-- Request --
In the text about the Exploratorium, how many artists does the museum invite each year for residencies?

-- Page text --
________________

There are currently more than 1,000 Exploratorium exhibits (with over 475 on view at any given time). Exhibits cover a range of subject areas, including human perception (such as vision, hearing, learning and cognition), the life sciences, and physical phenomena (such as light, motion, electricity, waves and resonance, and weather). A variety of public programs, artists-in-residence projects, and demonstrations accompany all exhibit collections.
The Exploratorium seeks to brings hands-on inquiry to the educational system by training teachers in the teaching of science.[3] Among the education-based programs are:
Since 1974, over 250 artists working in various disciplines have held residencies at the Exploratorium. Each year, the museum invites ten to twenty artists to participate in residencies ranging from two weeks to two years.[4]
Artists-in-residence work with staff and the visiting public to create original installations, exhibits, or performances. Artists are given a stipend, housing, travel expenses, and technical support, and they have at their disposal the Exploratorium's full array of metal and woodworking shops and materials. Several former artists-in-residence have been awarded MacArthur Fellowship "genius" grants.

________________

-- Given data --
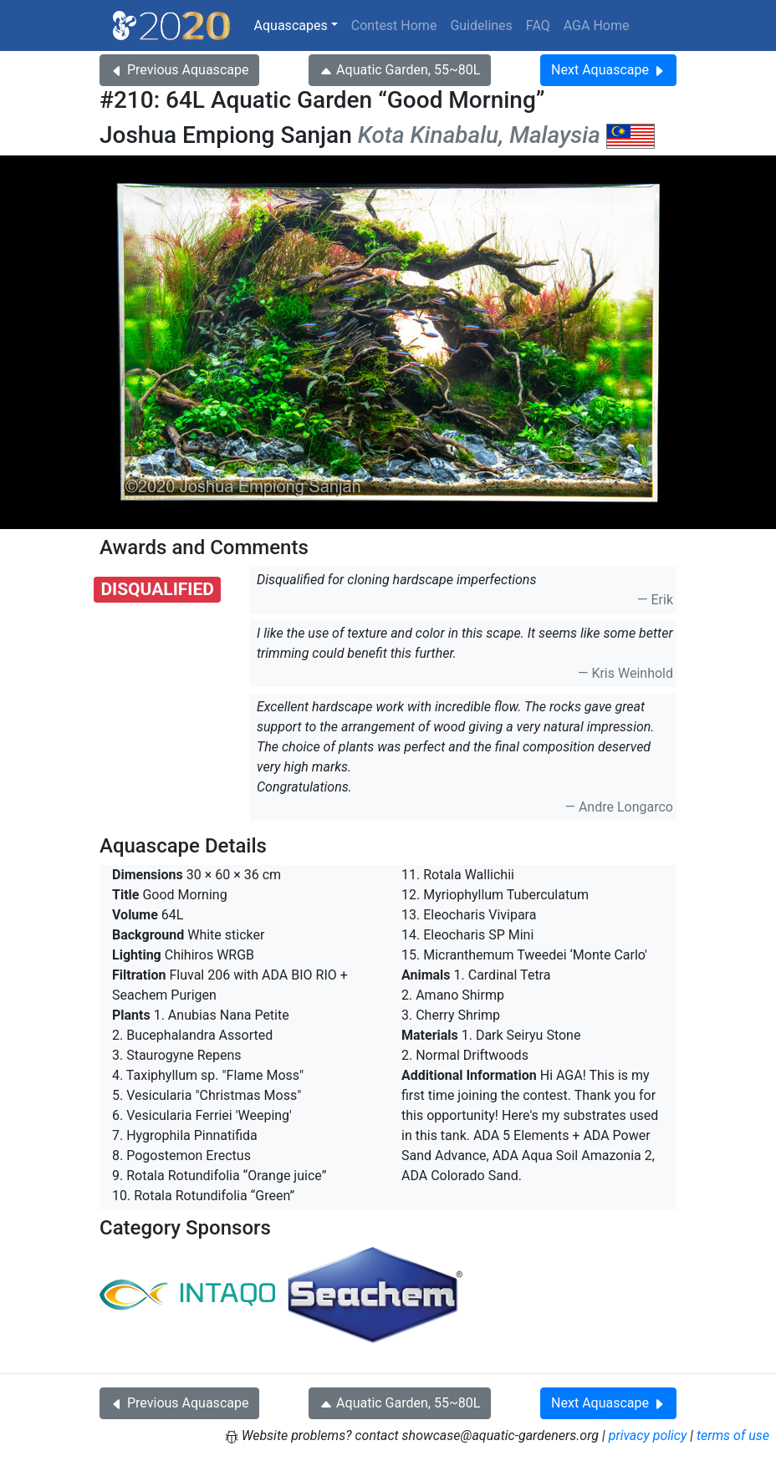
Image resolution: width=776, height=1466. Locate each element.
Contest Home (394, 25)
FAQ (538, 25)
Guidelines (481, 25)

________________

-- Task output --
Ten to twenty artists.